This app lets millennials deposit each time they buy a crater of coffee

Millennials are looking for new ways to deposit in a marketplace and build their wealth.

Acorns, an investing app that launched in Aug 2014, lets customers invest gangling change from bland purchases regulating a “round up.” For example, if we buy an iced coffee for $3.46 that rounds to $4.00. That gangling $0.54 in change gets automatically invested into a portfolio of ETFs.

Users can select from 5 portfolios, trimming from regressive to aggressive. Users can also opt to set adult a weekly or monthly repeated investment.

The grounds behind a app is to make investing seamless.

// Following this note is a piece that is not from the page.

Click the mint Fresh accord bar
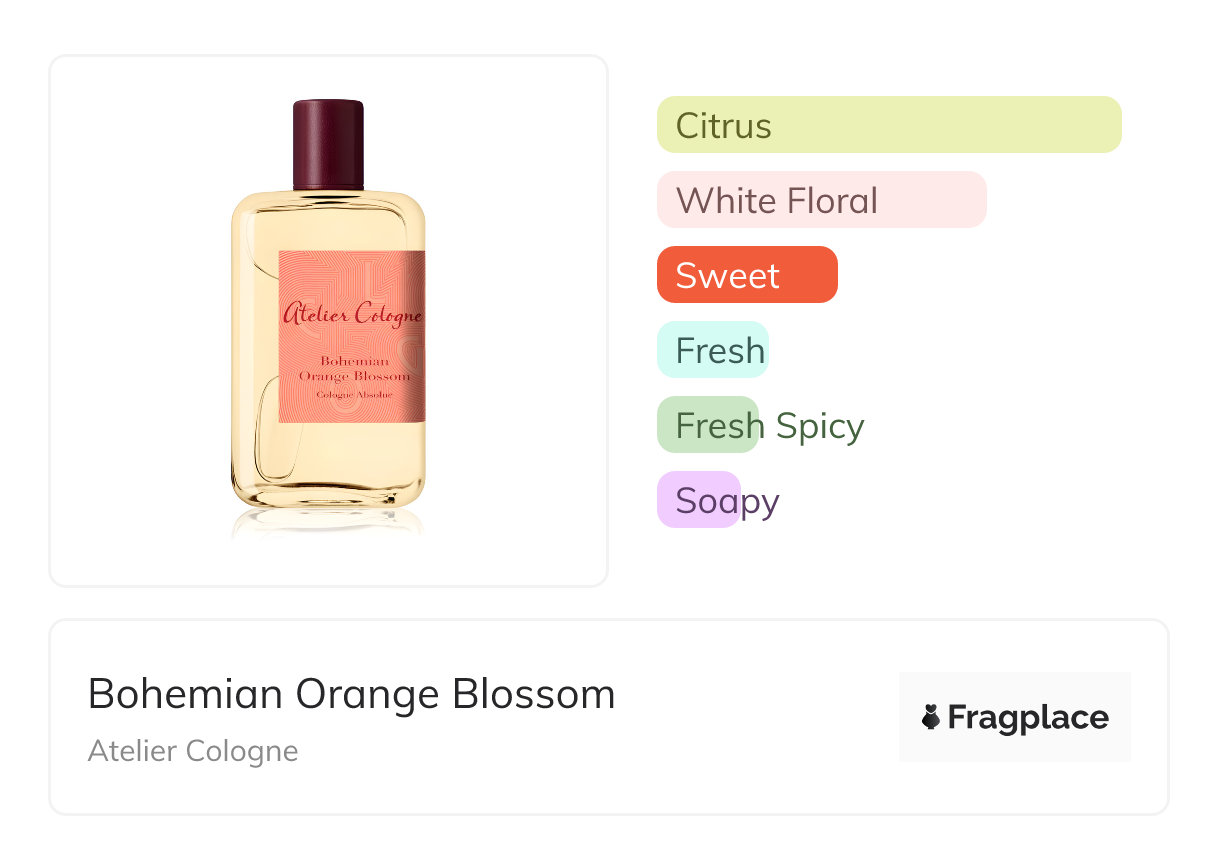This screenshot has width=1218, height=864. pos(712,350)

“I consider to make it super simple. To make it something that happens in a credentials of life. A lot of people speak about skip a coffee skip this skip that we contend we can have a coffee, though when we have a coffee we’re also going to turn adult a squeeze of a nearest dollar and deposit in gangling change for you, while we’re nurturing people that change function by preparation by some of a features,” Acorns’ CEO Noah Kerner tells Yahoo Finance in a video above.

To date, a app has some-more than 1.5 million investment accounts. More than 75% of a users are millennials.

Acorns conducted a investigate of 1,900 millennials and found that 41% acknowledge to spending some-more on coffee in a past year than they invested in their retirement. Half of those millennials don’t feel savvy when it comes to investing.

“Fifty percent of millennials don’t unequivocally know most about investing. And generally, in this country, there’s a miss of financial education that exists and that’s something that we feel unequivocally sexually about solving,” Kerner said.

Acorns has done an bid to furnish calm to learn personal finance.

Last year, Acorns perceived $2 million in appropriation from Steve Cohen’s Point72 Ventures, a family bureau sidestep comment firm’s early-stage try collateral strategy. Part of that investment is used for a app’s Found Money rewards program, that facilities code partners such as Airbnb, Dollar Shave Club and Blue Apron. When an Acorns user spends income with those partner brands, those companies make a approach investment into a user’s Acorns investment account.